OpenAI, Google, and Facebook trained their LLMs (Large Language Models like ChatGPT) to be politically correct and as inoffensive as they could make them. Elon says that the xAI product will not be trained in political correctness. Is that a double danger to civilization or an opportunity for that LLM to make discoveries further from the beaten path?

Musk and AI both have huge potential and pose huge risks. I don’t think we should attempt to put either the genius or the genie back in the bottle. We will have to watch them both.

The author, an author, entrepreneur, former Vermont state cabinet officer, lives in Stowe. He founded NG Advantage, a natural gas truck delivery company. This commentary is republished with permission from his blog, Fractals of Change.

Categories: Commentary

5 replies »

  1. Clif High profoundly broke down the AI hysteria recently. AI is limited in ability and is not invincible. Think logically.

  2. What’s more dangerous, AI or Elon Musk? …. or Tom Evslin, or you, or me?

    This article is way too long and could have been cut to three sentences.

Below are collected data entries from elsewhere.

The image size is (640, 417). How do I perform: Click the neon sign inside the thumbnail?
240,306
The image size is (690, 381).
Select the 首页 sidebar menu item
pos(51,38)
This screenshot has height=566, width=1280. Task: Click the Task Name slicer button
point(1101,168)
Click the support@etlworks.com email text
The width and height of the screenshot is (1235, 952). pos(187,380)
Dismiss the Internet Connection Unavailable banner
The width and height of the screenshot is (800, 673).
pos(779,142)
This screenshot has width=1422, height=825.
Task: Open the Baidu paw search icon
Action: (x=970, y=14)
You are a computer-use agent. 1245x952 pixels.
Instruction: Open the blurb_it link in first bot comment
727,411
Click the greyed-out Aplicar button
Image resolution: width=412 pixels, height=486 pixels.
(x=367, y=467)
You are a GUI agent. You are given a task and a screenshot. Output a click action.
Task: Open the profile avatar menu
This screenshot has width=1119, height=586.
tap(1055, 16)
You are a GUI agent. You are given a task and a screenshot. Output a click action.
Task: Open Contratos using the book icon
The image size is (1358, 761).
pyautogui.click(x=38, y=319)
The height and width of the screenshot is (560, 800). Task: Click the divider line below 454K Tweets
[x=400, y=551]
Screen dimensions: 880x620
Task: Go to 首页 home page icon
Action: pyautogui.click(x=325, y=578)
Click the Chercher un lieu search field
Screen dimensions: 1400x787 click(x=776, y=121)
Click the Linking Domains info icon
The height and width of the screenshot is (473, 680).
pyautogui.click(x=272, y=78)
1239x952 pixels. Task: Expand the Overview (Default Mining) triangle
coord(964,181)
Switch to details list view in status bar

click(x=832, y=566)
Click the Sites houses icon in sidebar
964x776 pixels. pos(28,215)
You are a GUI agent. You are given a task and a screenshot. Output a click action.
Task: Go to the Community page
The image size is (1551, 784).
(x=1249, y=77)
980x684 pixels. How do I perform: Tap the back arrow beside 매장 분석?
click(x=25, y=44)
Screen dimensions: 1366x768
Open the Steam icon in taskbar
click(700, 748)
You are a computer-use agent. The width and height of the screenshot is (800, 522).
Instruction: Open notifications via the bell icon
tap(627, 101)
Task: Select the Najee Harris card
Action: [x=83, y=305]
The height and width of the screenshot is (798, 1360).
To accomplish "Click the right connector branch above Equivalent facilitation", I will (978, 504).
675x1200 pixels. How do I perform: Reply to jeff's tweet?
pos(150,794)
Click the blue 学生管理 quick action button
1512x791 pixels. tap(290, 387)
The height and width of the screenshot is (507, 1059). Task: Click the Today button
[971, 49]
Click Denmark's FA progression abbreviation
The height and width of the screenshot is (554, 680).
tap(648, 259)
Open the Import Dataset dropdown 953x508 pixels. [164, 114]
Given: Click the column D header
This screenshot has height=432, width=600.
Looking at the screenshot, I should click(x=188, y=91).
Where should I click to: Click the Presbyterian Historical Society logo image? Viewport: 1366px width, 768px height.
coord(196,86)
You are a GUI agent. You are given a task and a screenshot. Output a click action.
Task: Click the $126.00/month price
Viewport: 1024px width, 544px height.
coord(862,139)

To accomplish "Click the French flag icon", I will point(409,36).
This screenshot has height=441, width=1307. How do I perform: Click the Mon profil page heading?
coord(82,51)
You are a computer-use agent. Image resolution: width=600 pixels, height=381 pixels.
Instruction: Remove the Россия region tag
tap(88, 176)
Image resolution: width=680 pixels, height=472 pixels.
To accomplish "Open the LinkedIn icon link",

    “Musk and AI both have huge potential and pose huge risks. I don’t think we should attempt to put either the genius or the genie back in the bottle. We will have to watch them both.”

    Indeed. Let ‘the market’ decide.

    Fool me once, shame on you. Fool me twice, shame on me.

  3. And the world’s few… evil people have little power without the help of the world’s many stupid people. As a result, stupidly is a far greater threat than evil – Gurwinder Bhogal

    “In the United States, a couple of decades ago when leftists were a minority in the universities, leftist professors were vigorous proponents of academic freedom, but today in those universities where leftists have become dominant, they have shown themselves ready to take away everyone else s academic freedom. This is “political correctness”. The same will happen with leftists and technology: They will use it to oppress everyone else if they ever get it under their own control”. Ted Kaczynski

    Albert Einstein: “I fear the day that technology will surpass our human interaction. The world will have a generation of idiots”.

    Frank Herbert – Dune 1965: Once men turned their thinking over to machines in hope that this would set them free. But that only permitted other men with machines to enslave them.

    “There are no dangerous weapons. There are only dangerous men”.
    Robert A. Heinlein

    • I suspect, of course, that ‘stupidity’ is a self-correcting characteristic… one way or another. This is why I, for one, don’t live in fear of an oppressive government. They are too stupid and incompetent to affect my chosen lifestyle. My fear is that I become complacent and fail to look both ways when crossing the street – especially at a government mandated crosswalk.